# Help!



## buddysmom (Jul 26, 2012)

Hi, we are new here. My 5 month old has just come down with hot spots!!
I feel horrible (and he does too). The vet says it maybe an allergic reaction to his food...I'm wondering if it could be the dog park. Please help....


----------



## Tom King (Aug 2, 2006)

We had a farm dog who got hot spots on her leg. Chris Christensen Peace and Kindness spray cured them.
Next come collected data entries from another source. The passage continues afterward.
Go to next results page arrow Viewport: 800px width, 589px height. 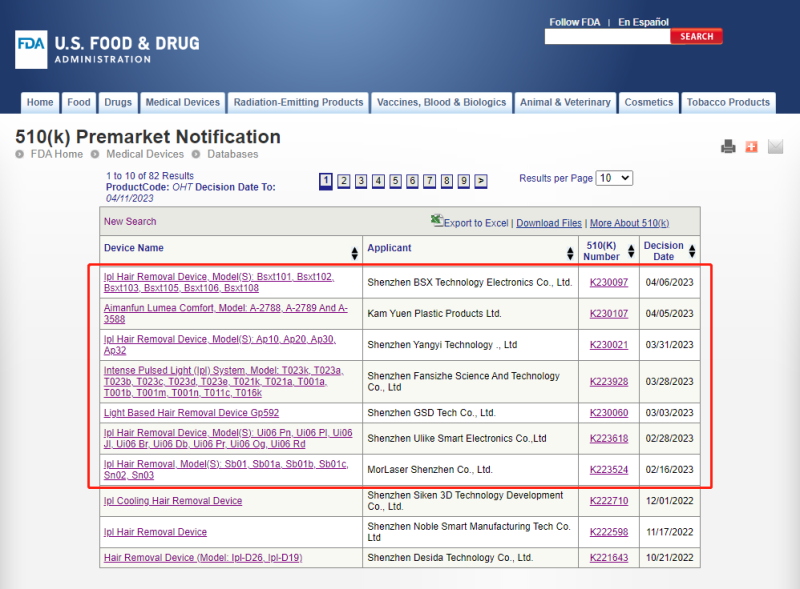tap(481, 181)
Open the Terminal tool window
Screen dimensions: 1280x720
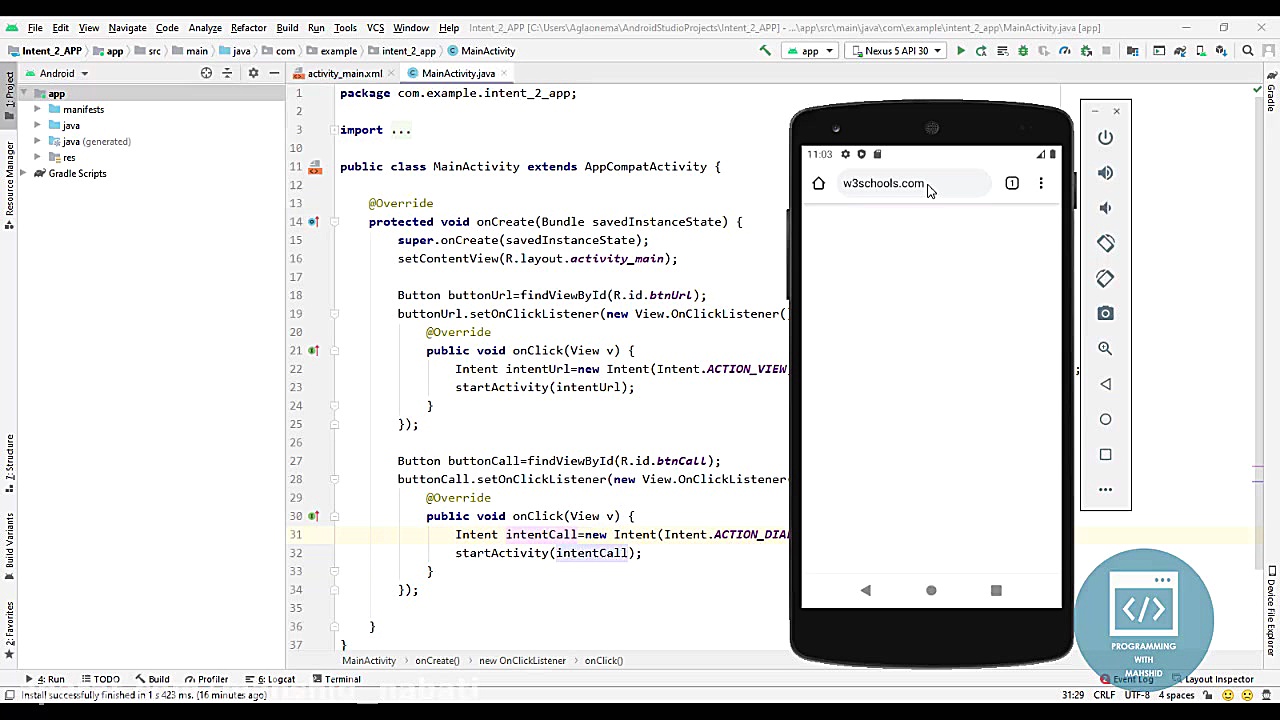pyautogui.click(x=336, y=679)
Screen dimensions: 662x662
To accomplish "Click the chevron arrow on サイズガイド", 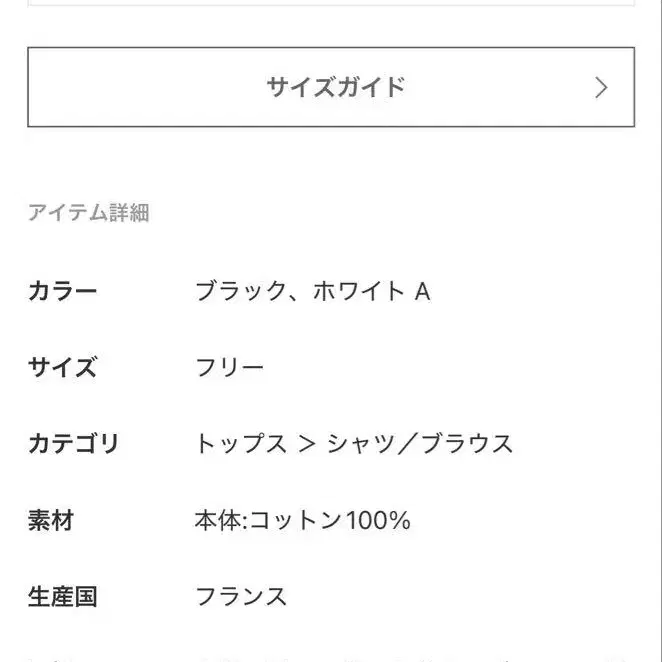I will (601, 87).
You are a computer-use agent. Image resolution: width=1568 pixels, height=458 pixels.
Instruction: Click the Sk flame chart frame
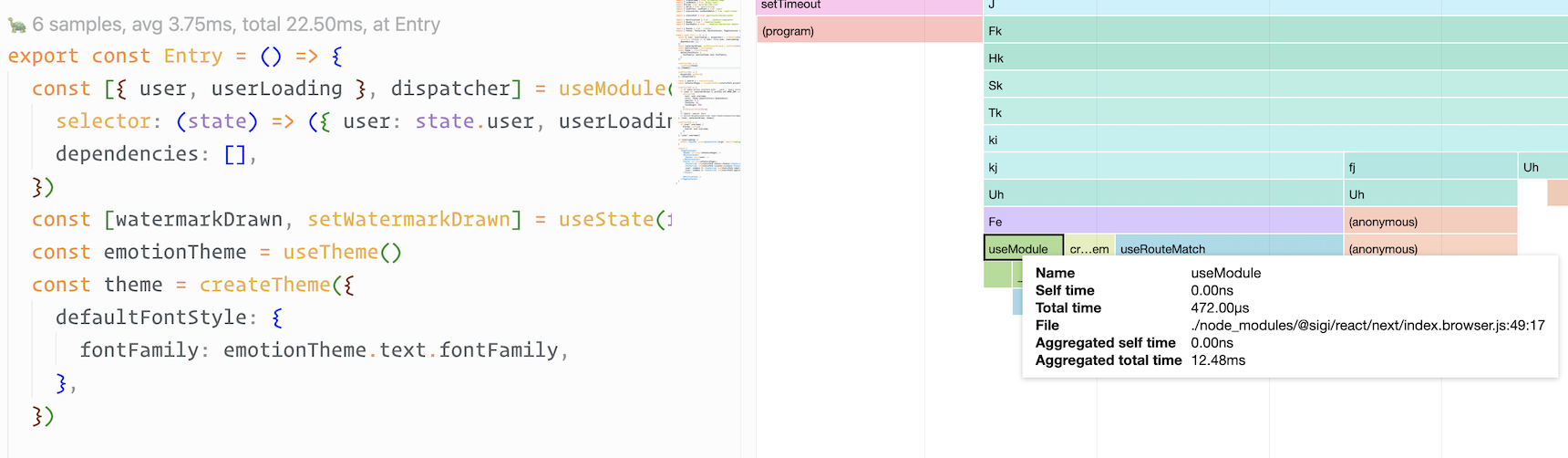click(1274, 86)
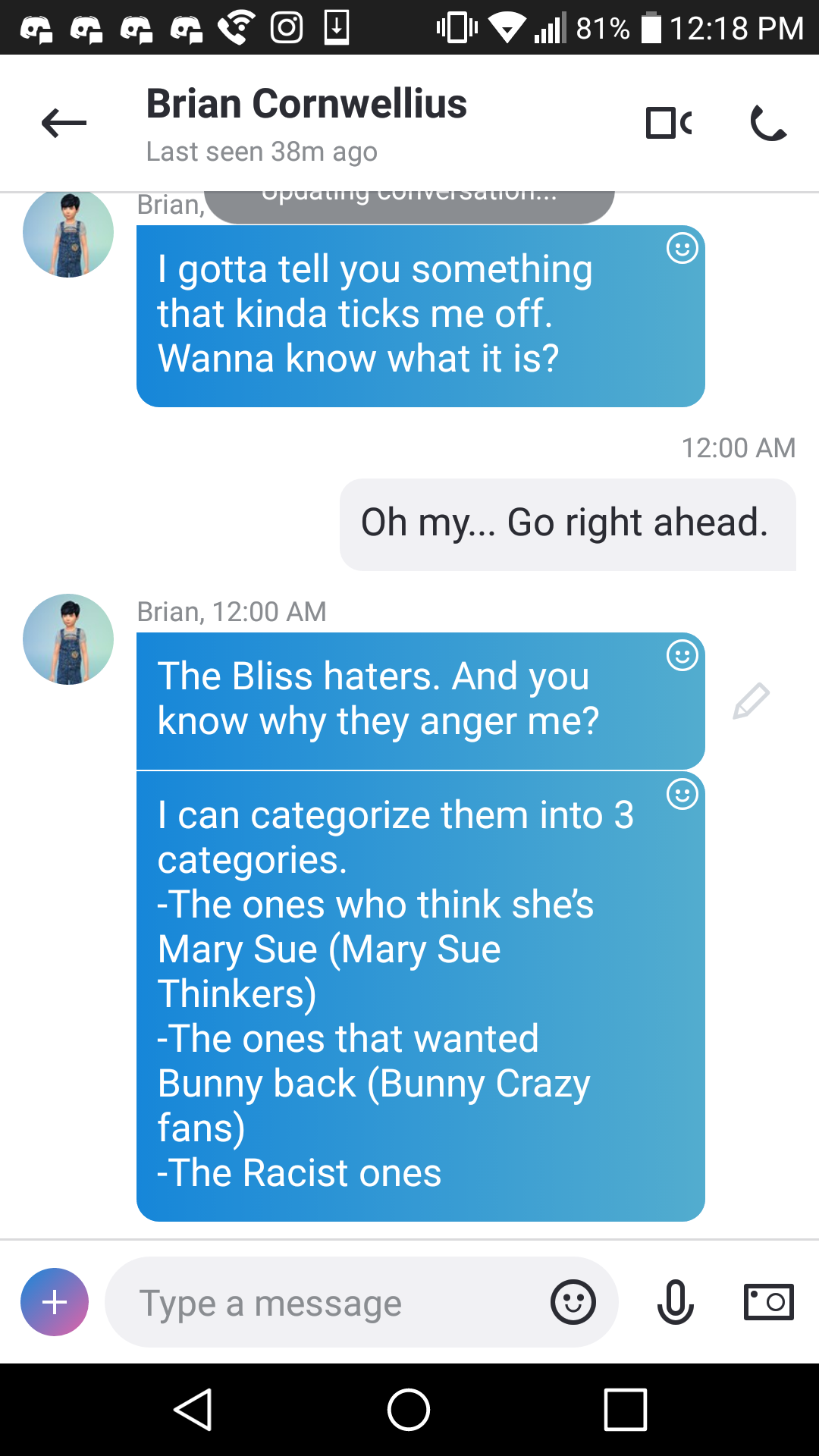This screenshot has width=819, height=1456.
Task: Tap the "Type a message" field
Action: (326, 1302)
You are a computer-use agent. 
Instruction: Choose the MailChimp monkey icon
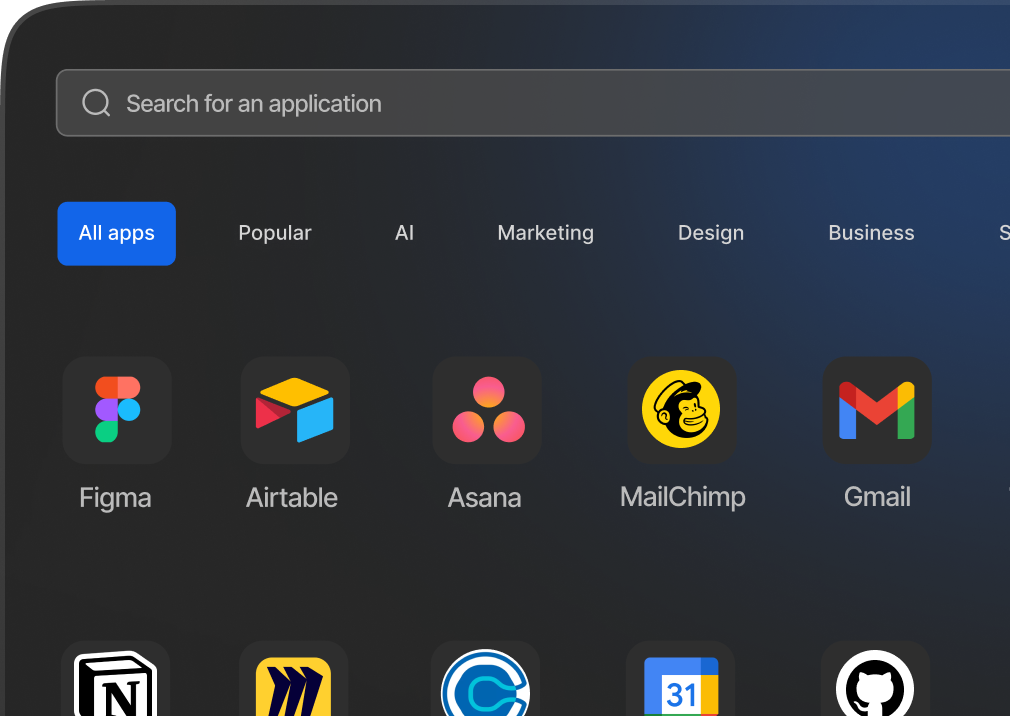681,410
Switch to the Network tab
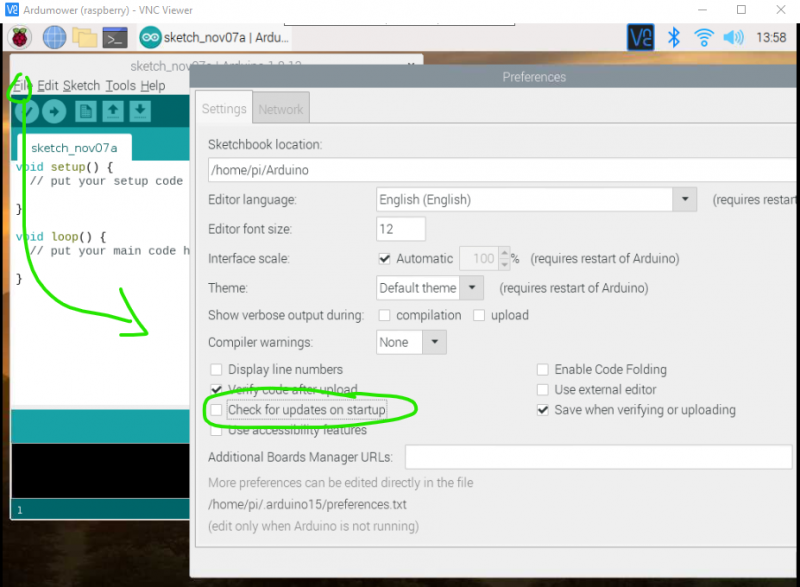 click(281, 108)
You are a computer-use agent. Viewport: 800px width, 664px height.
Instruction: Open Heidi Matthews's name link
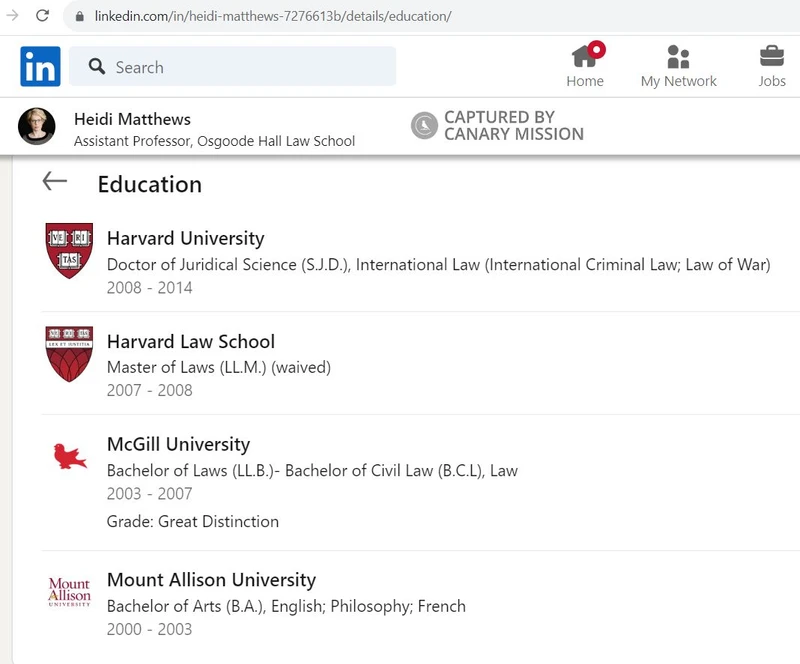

It's good stuff to have around.

Chris Christensen Peace and Kindness Skin Spray, 8oz: Amazon.com: Pet Supplies


----------



## HavaneseSoon (Nov 4, 2008)

What causes hot spots?


----------



## Becky Chittenden (Feb 4, 2009)

Usually hot spots come where there is a knot and it got damp. It could be from other things. Over the years we've had a few, mostly on outdoors dogs with a knot and it rained. We've had older dogs get them for no reason, so I wouldn't discount your vet's suggestion. I've found the best thing for hot spots is Tea Tree Oil spray that comes from Cherrybrook


----------



## Pixiesmom (Jul 31, 2008)

I second the Peace and Kindess- _The Best_ stuff for dogs and people.


----------



## Jplatthy (Jan 16, 2011)

I use the TeaTree Oil on Sissy and it works great..have not tried the Peace and Kindness spray


----------



## waybrook (Sep 13, 2009)

Our labs and golden used to get hot spots occasionally. Our vet recommended Cruex (for jock itch), however you can't hardly find that anymore so I used the spray for athletes foot...it worked just as well.


----------



## buddysmom (Jul 26, 2012)

Hi. Thanks all for your suggestions!! We are now using a medicated shampoo 2x a week, in the process of changing his food to a grain free variety and spray that contains tea tree oil!! I'm happy to report that his hot spots seem to be fading


----------



## HavaneseSoon (Nov 4, 2008)

Great to hear!


----------



## lise (Sep 1, 2006)

buddysmom said:


> Hi. Thanks all for your suggestions!! We are now using a medicated shampoo 2x a week, in the process of changing his food to a grain free variety and spray that contains tea tree oil!! I'm happy to report that his hot spots seem to be fading


Yay


----------